DATASET CONTENT:
•••••

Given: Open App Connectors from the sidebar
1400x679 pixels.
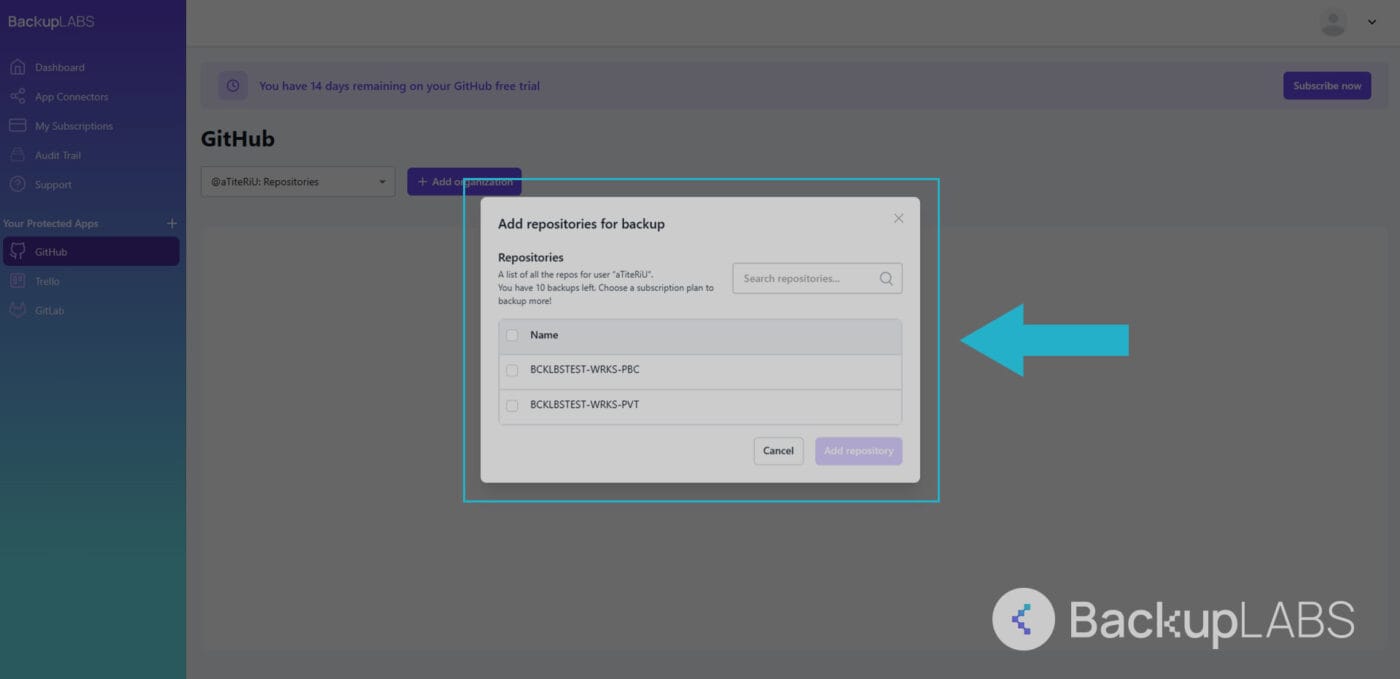Looking at the screenshot, I should [x=72, y=96].
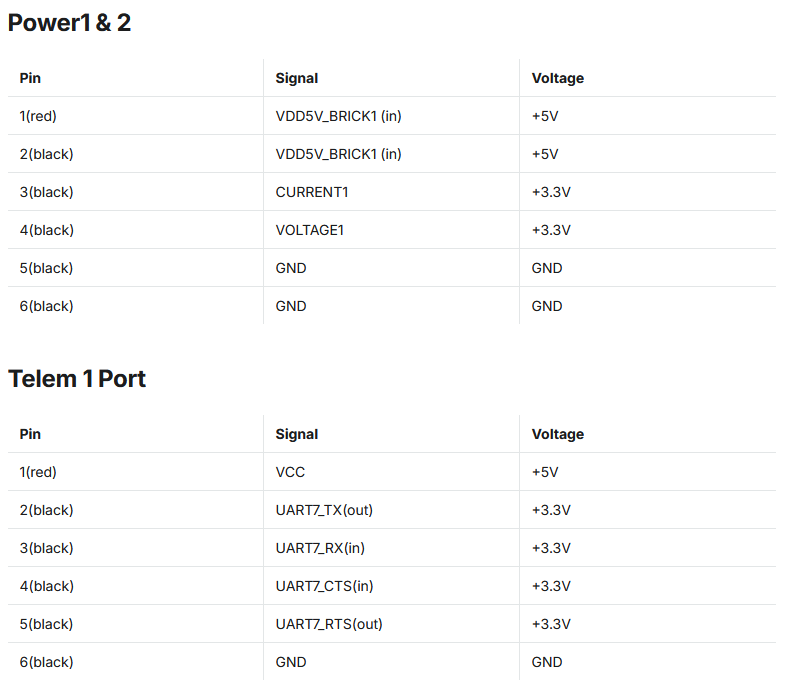Click the +3.3V voltage in the CURRENT1 row
Viewport: 787px width, 685px height.
coord(551,192)
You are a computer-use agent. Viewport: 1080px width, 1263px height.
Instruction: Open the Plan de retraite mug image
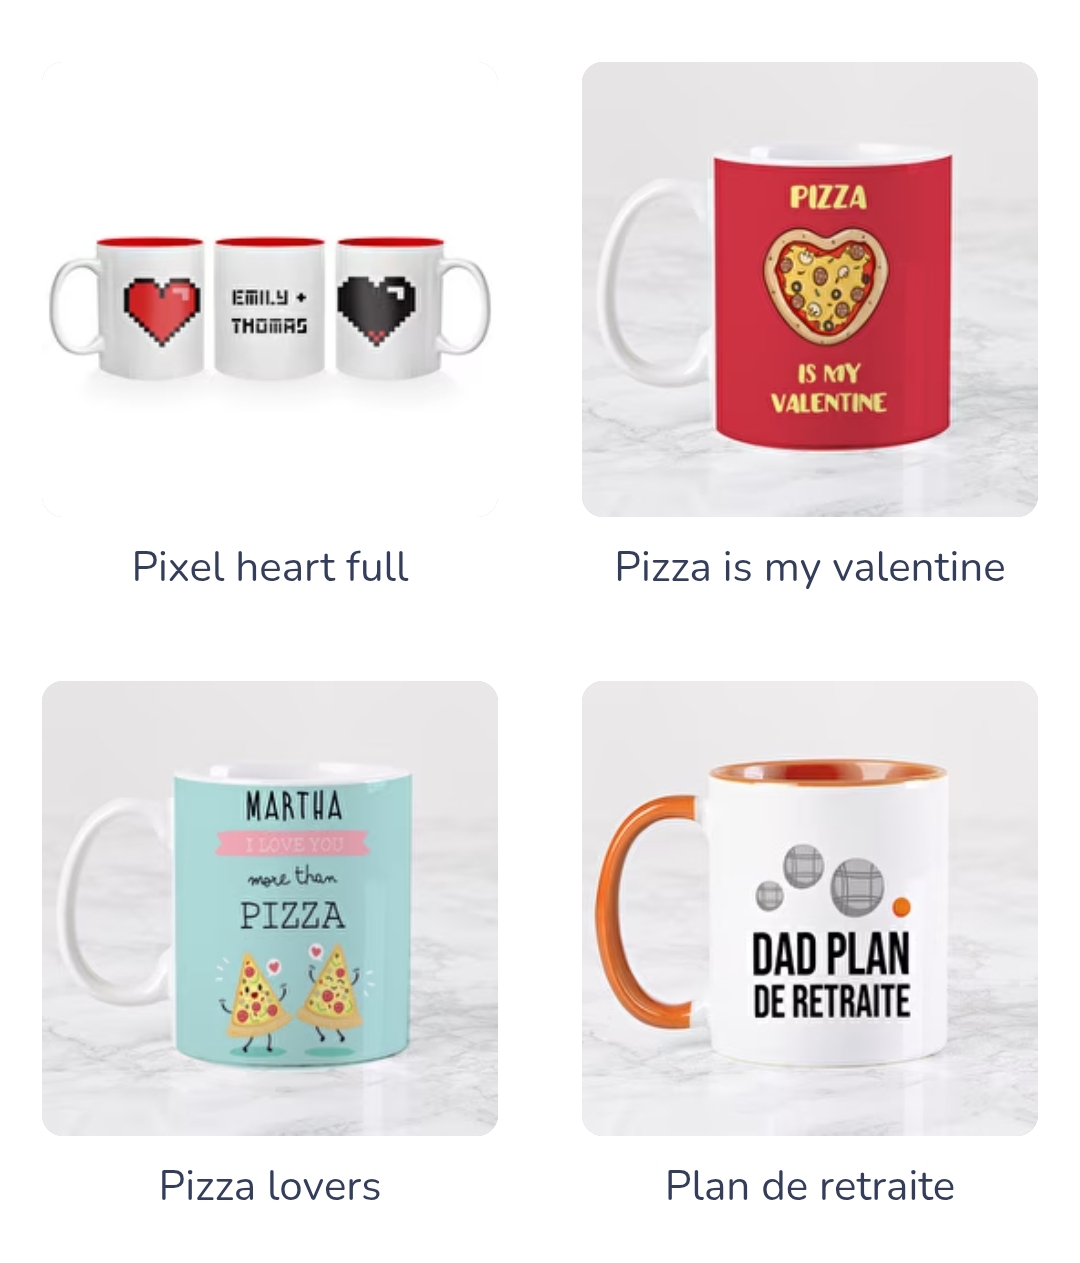810,908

•••••

WORK TO COMPLETE:
Write out all of the material above line for line and without alteration, leaving out the pictures.

THE REPLY:
Given: Open App Connectors from the sidebar
1400x679 pixels.
Looking at the screenshot, I should [x=72, y=96].
Click the +3.3V voltage in the CURRENT1 row
Viewport: 787px width, 685px height.
coord(551,192)
You are a computer-use agent. Viewport: 1080px width, 1263px height.
Instruction: Open the Plan de retraite mug image
810,908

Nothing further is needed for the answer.